** DESCRIPCIÓN DEL EJERCICIO **
¿Puedes reproducir sin cambios el tramo de las entradas que empieza en la línea que contiene "This screenshot has height=560, width=627." y termina en la que contiene "click(468, 378)", ambas incluidas?

** DATOS DEL EJERCICIO **

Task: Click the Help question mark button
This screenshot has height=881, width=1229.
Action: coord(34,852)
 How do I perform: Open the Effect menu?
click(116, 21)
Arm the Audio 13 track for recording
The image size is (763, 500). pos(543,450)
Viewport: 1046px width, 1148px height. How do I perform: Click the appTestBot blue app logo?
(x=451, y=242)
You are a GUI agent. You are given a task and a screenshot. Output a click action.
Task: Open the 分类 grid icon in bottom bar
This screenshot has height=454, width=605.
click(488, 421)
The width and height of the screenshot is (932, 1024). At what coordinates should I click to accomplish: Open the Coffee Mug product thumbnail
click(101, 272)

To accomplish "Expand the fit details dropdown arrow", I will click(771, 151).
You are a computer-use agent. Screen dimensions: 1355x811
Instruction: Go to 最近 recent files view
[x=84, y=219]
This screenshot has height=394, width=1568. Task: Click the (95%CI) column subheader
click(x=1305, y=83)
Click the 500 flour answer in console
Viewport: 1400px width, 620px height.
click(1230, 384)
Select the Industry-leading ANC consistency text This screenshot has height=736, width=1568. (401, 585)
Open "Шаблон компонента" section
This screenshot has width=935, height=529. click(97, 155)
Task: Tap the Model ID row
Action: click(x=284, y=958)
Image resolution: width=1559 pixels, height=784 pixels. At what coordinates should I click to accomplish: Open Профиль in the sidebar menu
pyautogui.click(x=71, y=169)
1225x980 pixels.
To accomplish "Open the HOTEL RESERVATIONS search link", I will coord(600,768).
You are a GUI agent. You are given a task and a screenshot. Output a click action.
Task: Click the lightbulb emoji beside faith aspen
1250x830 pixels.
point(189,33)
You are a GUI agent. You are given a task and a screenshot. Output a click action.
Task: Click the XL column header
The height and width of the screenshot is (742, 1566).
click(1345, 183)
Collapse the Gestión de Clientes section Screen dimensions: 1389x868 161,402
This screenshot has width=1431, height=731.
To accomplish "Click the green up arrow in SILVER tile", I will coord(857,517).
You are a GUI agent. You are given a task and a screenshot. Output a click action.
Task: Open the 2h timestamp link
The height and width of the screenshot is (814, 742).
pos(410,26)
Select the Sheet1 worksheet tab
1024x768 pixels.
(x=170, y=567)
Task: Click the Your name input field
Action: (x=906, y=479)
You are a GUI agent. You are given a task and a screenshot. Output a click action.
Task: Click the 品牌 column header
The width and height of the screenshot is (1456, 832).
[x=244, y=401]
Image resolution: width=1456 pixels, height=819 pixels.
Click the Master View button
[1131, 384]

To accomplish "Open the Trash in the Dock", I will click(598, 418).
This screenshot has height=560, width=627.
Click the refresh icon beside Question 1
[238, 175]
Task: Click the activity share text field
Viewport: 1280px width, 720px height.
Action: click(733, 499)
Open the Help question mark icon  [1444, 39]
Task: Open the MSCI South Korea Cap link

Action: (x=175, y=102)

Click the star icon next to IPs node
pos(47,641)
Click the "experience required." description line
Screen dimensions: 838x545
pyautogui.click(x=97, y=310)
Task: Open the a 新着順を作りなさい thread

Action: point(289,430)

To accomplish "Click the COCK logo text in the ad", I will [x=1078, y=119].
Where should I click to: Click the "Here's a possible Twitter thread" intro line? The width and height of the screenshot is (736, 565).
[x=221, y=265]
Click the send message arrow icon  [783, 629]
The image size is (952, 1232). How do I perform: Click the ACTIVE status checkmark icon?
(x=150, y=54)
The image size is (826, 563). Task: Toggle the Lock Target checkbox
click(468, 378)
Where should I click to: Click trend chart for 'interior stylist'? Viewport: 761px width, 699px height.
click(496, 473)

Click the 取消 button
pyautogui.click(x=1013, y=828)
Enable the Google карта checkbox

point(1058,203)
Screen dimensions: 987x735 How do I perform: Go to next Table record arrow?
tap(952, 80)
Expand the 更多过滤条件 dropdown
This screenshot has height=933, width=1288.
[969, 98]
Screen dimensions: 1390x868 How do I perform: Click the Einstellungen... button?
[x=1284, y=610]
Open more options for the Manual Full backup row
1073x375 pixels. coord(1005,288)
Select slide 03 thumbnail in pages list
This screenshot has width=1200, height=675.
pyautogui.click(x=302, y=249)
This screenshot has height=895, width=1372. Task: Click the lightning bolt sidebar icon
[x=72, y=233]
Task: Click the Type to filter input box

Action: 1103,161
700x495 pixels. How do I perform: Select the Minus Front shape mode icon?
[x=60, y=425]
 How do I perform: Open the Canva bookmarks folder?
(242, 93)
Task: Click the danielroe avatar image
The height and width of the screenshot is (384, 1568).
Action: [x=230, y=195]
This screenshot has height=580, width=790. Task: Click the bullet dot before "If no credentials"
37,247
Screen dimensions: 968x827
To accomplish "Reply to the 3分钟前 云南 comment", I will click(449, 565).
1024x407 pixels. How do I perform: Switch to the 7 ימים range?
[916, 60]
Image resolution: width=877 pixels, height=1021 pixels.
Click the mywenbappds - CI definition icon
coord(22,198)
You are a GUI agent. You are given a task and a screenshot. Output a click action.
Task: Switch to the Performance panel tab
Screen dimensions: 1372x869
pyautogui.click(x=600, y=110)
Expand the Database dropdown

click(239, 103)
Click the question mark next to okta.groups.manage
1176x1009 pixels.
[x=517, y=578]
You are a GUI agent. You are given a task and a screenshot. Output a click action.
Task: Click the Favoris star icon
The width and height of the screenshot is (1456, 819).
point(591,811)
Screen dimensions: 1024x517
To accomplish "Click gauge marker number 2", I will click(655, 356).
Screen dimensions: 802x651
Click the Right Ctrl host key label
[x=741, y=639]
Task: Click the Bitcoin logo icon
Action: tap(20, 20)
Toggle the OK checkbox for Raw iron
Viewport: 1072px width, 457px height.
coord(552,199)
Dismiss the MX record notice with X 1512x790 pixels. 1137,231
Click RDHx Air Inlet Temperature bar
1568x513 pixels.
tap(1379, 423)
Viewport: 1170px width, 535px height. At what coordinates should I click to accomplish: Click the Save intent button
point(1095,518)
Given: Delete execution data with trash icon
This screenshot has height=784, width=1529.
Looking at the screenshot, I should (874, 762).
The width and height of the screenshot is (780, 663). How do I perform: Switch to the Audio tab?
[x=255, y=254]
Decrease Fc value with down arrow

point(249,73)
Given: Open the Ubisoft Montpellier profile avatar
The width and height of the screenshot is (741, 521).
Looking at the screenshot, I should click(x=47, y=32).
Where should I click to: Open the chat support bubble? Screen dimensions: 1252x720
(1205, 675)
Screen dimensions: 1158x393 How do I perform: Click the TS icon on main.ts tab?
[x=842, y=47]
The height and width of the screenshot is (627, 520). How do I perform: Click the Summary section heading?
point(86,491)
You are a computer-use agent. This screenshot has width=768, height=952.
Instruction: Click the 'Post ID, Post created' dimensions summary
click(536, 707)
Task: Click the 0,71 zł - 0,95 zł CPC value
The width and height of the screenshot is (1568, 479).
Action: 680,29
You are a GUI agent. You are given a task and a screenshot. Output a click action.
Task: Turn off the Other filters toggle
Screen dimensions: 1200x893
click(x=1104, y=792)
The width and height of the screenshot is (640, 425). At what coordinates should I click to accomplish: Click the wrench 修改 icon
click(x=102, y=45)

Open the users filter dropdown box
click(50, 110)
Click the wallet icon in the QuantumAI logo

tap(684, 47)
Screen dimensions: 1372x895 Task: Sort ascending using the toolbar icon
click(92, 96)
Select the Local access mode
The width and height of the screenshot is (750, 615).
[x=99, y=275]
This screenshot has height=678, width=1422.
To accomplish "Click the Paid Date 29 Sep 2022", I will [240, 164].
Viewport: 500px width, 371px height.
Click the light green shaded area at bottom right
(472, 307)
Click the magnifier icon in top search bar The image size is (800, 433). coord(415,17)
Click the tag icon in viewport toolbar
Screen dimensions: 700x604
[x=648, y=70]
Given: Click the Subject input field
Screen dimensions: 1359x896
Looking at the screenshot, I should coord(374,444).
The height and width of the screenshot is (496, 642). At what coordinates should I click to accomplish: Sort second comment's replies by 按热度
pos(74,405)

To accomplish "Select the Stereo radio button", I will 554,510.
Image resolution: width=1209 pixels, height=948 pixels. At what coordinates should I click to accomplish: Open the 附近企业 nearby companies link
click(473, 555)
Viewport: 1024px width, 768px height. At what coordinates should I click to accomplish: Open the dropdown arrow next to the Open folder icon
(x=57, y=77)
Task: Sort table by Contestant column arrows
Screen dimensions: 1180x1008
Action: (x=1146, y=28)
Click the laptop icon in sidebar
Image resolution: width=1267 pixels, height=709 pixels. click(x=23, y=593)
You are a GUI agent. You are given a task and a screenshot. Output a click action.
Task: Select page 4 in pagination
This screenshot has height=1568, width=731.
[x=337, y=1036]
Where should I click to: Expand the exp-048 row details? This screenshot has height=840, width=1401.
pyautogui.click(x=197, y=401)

** RESPUESTA COMPLETA **
This screenshot has height=560, width=627.
Click the refresh icon beside Question 1
[238, 175]
Task: Click the activity share text field
Viewport: 1280px width, 720px height.
Action: click(733, 499)
Open the Help question mark icon  [1444, 39]
Task: Open the MSCI South Korea Cap link

Action: (x=175, y=102)

Click the star icon next to IPs node
pos(47,641)
Click the "experience required." description line
Screen dimensions: 838x545
pyautogui.click(x=97, y=310)
Task: Open the a 新着順を作りなさい thread

Action: point(289,430)

To accomplish "Click the COCK logo text in the ad", I will [x=1078, y=119].
Where should I click to: Click the "Here's a possible Twitter thread" intro line? The width and height of the screenshot is (736, 565).
[x=221, y=265]
Click the send message arrow icon  [783, 629]
The image size is (952, 1232). How do I perform: Click the ACTIVE status checkmark icon?
(x=150, y=54)
The image size is (826, 563). Task: Toggle the Lock Target checkbox
click(468, 378)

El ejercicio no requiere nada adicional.